You may be able to appreciate every type of garden and beautiful landscape in the world. However, appreciating them and really understanding them can be two different things.

Here's a great article to help you with the thought-processes that go into creating one of these peaceful and serene garden for yourself to escape the pressures of your daily life.



AsianGardening.com graciously extends an open offer to share their indepth knowledge and interesting articles with those of us who want to know more about these peaceful and timeless gardens. Sit down and grab a cup of green tea, because you'll really want to take some time to enjoy this!

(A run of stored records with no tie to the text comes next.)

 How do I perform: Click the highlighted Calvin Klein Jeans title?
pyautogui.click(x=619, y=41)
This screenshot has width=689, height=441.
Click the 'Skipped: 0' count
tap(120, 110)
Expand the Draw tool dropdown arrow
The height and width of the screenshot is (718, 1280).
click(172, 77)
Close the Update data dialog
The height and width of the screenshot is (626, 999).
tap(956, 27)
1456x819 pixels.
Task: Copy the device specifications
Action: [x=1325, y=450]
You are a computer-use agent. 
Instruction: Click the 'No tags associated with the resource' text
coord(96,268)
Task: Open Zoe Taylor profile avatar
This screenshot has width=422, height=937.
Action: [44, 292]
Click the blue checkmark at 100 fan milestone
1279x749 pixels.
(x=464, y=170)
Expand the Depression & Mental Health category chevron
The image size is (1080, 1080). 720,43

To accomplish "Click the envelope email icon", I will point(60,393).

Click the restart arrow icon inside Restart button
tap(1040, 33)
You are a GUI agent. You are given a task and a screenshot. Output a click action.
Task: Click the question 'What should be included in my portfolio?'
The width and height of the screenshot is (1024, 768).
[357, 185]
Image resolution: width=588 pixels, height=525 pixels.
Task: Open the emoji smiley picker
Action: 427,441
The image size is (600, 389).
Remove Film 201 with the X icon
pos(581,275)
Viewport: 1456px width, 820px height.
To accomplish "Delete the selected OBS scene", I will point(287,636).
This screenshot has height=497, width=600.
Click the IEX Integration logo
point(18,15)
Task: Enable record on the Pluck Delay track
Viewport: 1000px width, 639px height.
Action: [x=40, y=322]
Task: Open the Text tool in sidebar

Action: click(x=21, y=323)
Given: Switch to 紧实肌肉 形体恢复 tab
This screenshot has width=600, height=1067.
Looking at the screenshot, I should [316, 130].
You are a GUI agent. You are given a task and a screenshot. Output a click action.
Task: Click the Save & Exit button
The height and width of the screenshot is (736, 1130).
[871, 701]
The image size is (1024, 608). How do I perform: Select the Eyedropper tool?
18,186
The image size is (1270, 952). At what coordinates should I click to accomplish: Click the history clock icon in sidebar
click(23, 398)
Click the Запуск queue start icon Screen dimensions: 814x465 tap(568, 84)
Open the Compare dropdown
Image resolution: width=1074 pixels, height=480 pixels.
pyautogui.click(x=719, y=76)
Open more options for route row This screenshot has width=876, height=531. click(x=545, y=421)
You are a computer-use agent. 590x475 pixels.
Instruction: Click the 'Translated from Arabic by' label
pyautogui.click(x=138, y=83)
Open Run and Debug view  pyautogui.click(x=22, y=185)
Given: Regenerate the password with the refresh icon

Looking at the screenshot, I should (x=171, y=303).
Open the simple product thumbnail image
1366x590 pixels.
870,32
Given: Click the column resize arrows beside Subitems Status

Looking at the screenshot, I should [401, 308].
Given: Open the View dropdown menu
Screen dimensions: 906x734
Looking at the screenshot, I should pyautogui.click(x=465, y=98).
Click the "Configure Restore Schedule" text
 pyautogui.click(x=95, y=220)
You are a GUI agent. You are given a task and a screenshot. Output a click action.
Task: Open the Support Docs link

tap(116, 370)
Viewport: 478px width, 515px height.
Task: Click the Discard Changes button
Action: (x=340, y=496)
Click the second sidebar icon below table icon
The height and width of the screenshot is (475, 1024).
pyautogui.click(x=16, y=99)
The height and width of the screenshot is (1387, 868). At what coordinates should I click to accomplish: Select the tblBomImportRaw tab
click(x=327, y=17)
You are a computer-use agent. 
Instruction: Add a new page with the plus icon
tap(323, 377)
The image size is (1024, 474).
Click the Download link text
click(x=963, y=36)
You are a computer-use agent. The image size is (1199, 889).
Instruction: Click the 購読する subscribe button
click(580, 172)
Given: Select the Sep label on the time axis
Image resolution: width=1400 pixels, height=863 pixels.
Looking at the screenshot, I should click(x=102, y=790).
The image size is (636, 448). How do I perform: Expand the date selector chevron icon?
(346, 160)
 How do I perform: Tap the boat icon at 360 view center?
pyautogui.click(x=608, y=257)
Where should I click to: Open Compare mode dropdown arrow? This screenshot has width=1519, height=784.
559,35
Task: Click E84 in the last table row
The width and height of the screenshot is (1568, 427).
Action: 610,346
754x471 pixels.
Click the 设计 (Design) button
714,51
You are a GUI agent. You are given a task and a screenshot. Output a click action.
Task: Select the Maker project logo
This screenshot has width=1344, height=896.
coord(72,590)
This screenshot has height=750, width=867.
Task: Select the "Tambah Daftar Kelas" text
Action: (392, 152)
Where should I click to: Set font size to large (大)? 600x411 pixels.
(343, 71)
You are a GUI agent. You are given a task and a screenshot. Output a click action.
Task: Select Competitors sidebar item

From Japanese Garden of Monaco

The perception of nature is different in the Japanese culture from that of the European one. Instead of viewing nature only as something to be subjugated and transformed according to men-made ideal of beauty, Japanese developed a close connection to nature, considering it sacred, an ally in putting food on the table and an ideal of beauty in itself. That is why the Japanese gardens are the synthesis of nature in miniature instead of correction of nature as with European gardens.

Feng Shui and Water Features
(An introduction to Feng Shui and its elements)

Feng Shui (translated literally means wind and water), dating back over 5000 years, is the ancient Chinese art of positioning objects for harmony and balance in the environment.


Water plays an important part in this traditional belief. Water is equated with the flow of Chi which is the energy or life force of the universe, believed to be present in all living things. Where Chi flows freely and accumulates there is health, abundance and prosperity. Where Chi stagnates there is illness and decay.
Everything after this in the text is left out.